DEMOCRATIC VISIONS

Government, Virtue & the Vote

Democracy is more than self-government. It is a society's collective ability to never stop saying to itself and others, "we will take care of you". It is the ability to care that gives democracy a moral authority higher than any system of government humanity has yet designed. At the core of this authority is our capacity for political judgment, which in democracies is enshrined in the right to vote. The frequency of climate events worldwide has pushed at least three generations into a state of profound, heightened awareness of what it means to live with and without rights on an imperiled planet. It has compelled them to ask the big, bold, classical questions of moral and political life that can sometimes help us solve the smallest puzzles of living well in an increasingly unequal, hotter world.
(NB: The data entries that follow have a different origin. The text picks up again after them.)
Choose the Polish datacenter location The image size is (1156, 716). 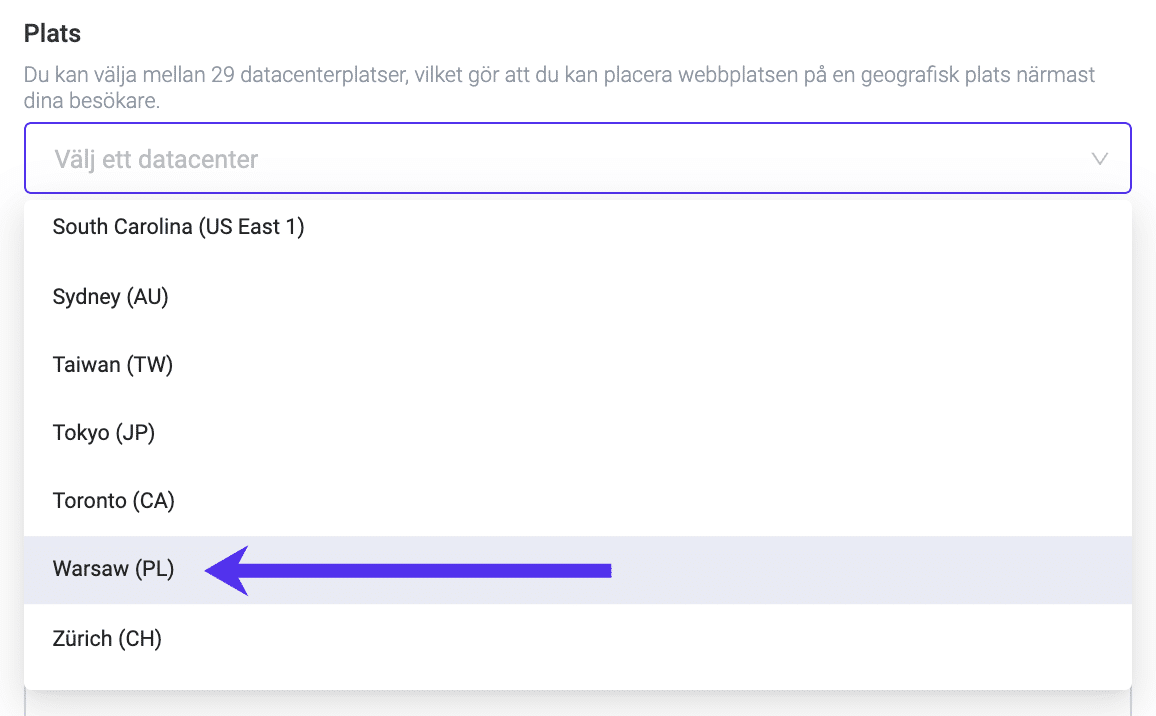coord(114,569)
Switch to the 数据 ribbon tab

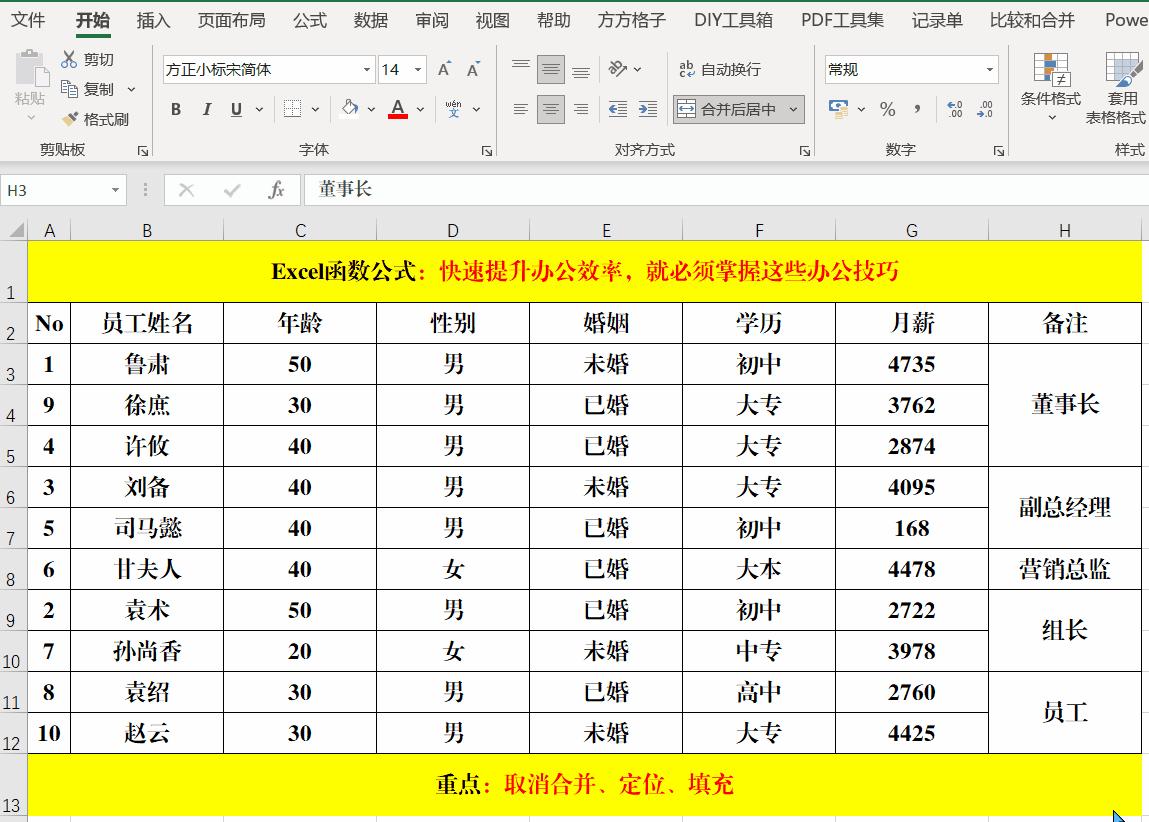pos(369,20)
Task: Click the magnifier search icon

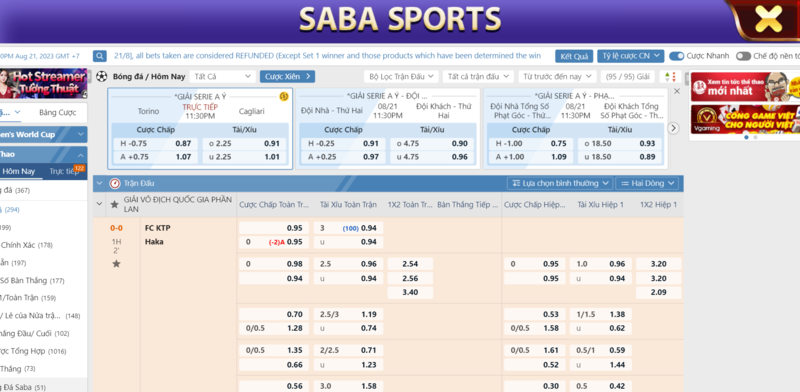Action: coord(99,56)
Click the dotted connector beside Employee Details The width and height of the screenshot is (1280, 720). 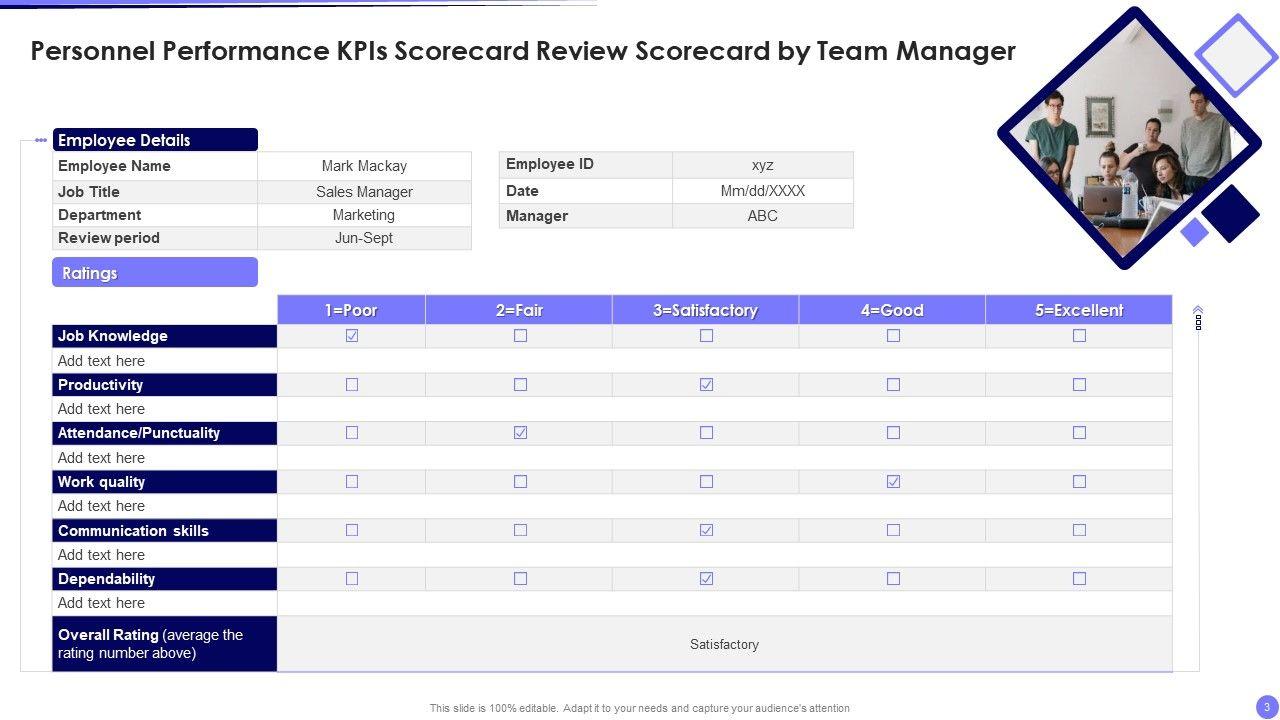coord(40,140)
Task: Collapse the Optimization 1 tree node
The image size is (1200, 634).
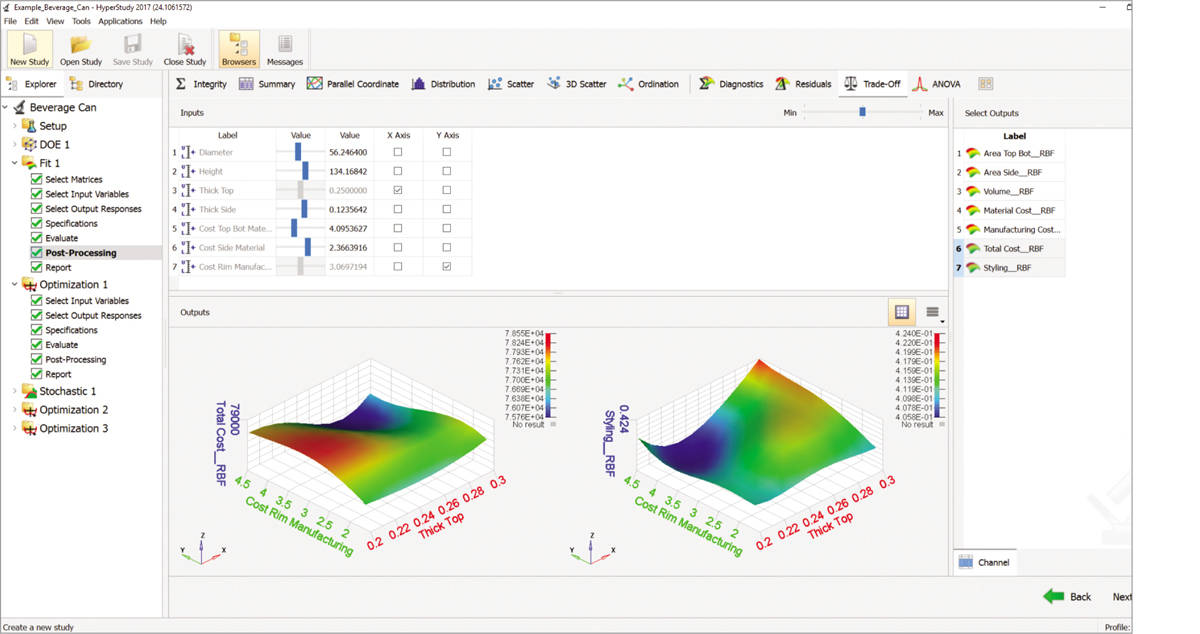Action: coord(14,284)
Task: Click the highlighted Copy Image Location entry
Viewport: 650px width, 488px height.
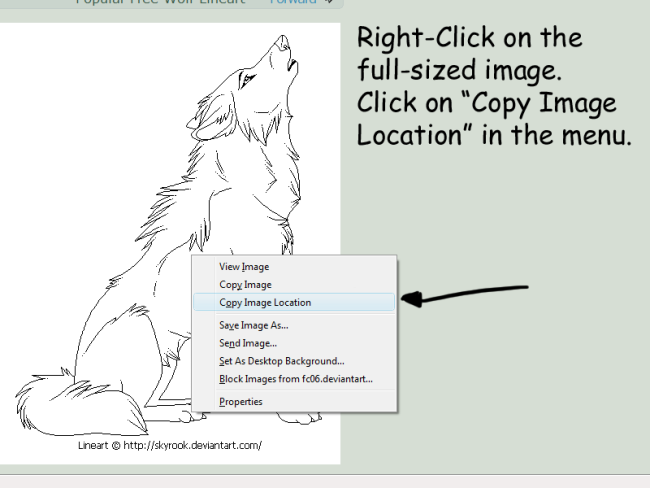Action: [265, 303]
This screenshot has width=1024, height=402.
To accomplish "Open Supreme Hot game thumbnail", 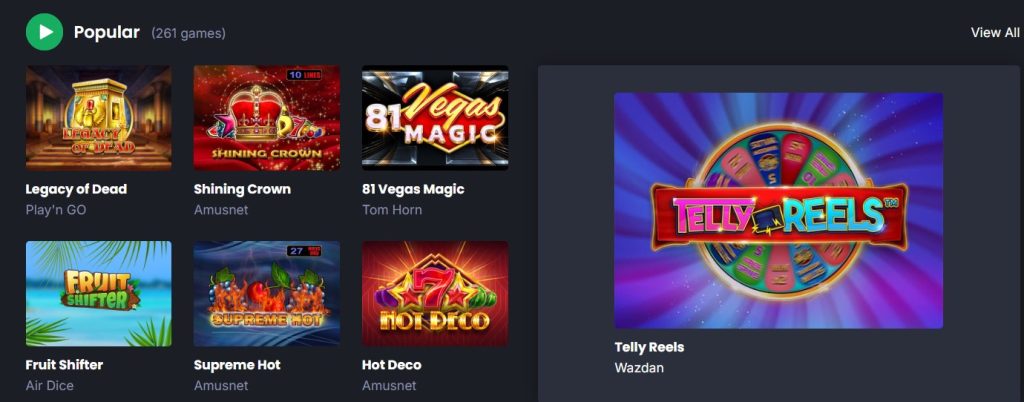I will pyautogui.click(x=266, y=294).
We nurture these citizens of the future at The Democracy Institute: scientifically trained leaders and civic thinkers who are witnesses to the ambiguities of the modern technological story and whom we now prepare to shape the language of America’s democratic faith and the future of government worldwide.

A black and white image of joyous solidarity among protestors at the height of the civil rights movement

The Truth About Politics

To stand for democracy—politically and intellectually—today requires us to not only investigate the deficiencies of the original social contract and constitutional compact but also probe the militaristic, populist, and racialized energies that its contemporary global fraying has taken. At The Democracy Institute, we conduct investigations of these political forms and rhetorics in order to shape democratic and planetary priorities for coming generations. ​​​

The Institute’s work is rooted in the existential facts of human history and in the new perils of our political future. After all, never before have matters related to history and politics been so interwoven with the future of the planet than they are now. How must our fraying social contract and civic institutions respond to this new peril? What new conceptions of life and happiness must we think of?

The Institute generates and provokes conversations on these interlinked and global questions of political thought and moral philosophy, of history and civic institutions, of technology and truth. Above all, it asks: what would a democracy without and after this new mode and epoch of violence look like? A non-violent democracy, in other words? The Democracy Institute is committed to preparing next-generation student-scholars in the art of thinking on global, transdisciplinary scale.